ピアノを弾く横顔が好きだったから、修平の誕生日に贈る為だった。
『この人、文化祭の時に来た人ね。真央の彼?』
真央は頬を赤らめながら頷く。
『いいなあ~、羨ましい。私の初恋の人もピアノを弾くのが趣味だったの。
だから、何か憧れちゃうのよね。』
鮫島由衣の初恋の相手は小学校4年の時の転校生。
ピアノを弾く涼しい顔をした少年だった。
由衣は好意を寄せていたが、その彼は由衣の友達を好きで片思いだった。
しかしその彼は、中学生の時に、転勤族の父の都合でまた転校していく。
淡い思い出だったのだ。
その面影に修平が似ていたので、一目見て心が騒いだ。
(だけど、後輩の彼氏・・)
可愛がっている後輩の彼、諦めるしかない。
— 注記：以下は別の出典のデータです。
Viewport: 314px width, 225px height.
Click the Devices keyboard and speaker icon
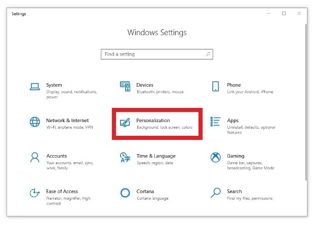coord(125,86)
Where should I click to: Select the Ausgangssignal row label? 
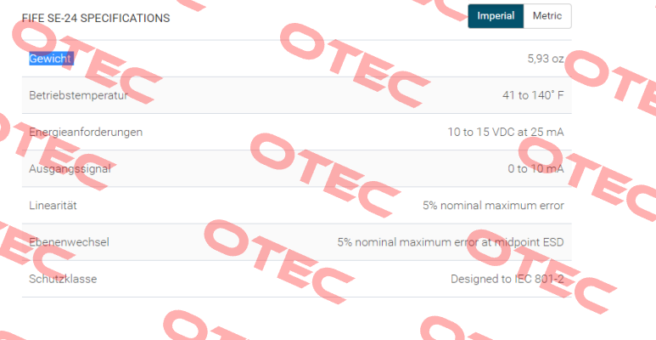(x=70, y=168)
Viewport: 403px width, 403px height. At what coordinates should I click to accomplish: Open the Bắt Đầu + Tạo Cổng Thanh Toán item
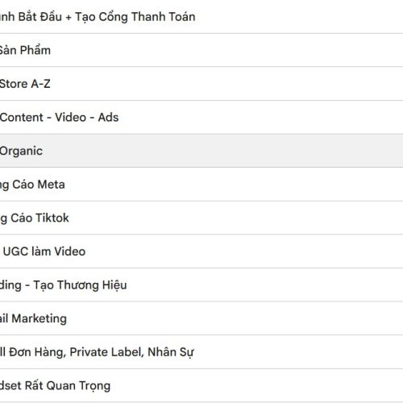202,17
そう思っていた由衣。
鮫島由衣は実は1年留年していた。
表向きは病気療養のためとなっていたが、
中学3年の頃シンナーに走り、地方で治療を受けていた過去がある。
有力者である父親が手を回し、表向きにはなっていないが、
夜な夜な繁華街で遊び回っていた時期もあった。
リストカットも経験していた。
双葉に高校から編入してきた優衣の過去は誰も知らない。
父親を疎ましく思いながらも、結局その力でいつも守られてきた自分に
嫌悪感を抱きながらも生きてきたと思っている。
だから絵を描いているときだけが、生きてる実感がある・・
それから絵を描くことに没頭してきた。
シンナーも、行きずりの男達との情事も、リストカットもやめる事が出来たのだ。
今はすっかり更正した様子の由衣。
度々コンクールでも賞を受賞し、美大受験も目指している。
真央が美術部に入部したのも、由衣に憧れてのことだ。
表面穏やかな顔をしてるが、その心の奥底に激しい物をひめていた由衣。
そんな素顔を、その頃の真央も誰も何も知らなかった。
修平はその頃、もうすでに波留の父親の楽団で活動していたので
多忙を極める。大学にも通い、レッスンもこなし、
卒業も控え、真央に会う時間もままならぬ状況だったが、
会えない時間も、修平を思い、絵を描いていれば幸せだった真央。
でもその幸せは長くは続かなかった。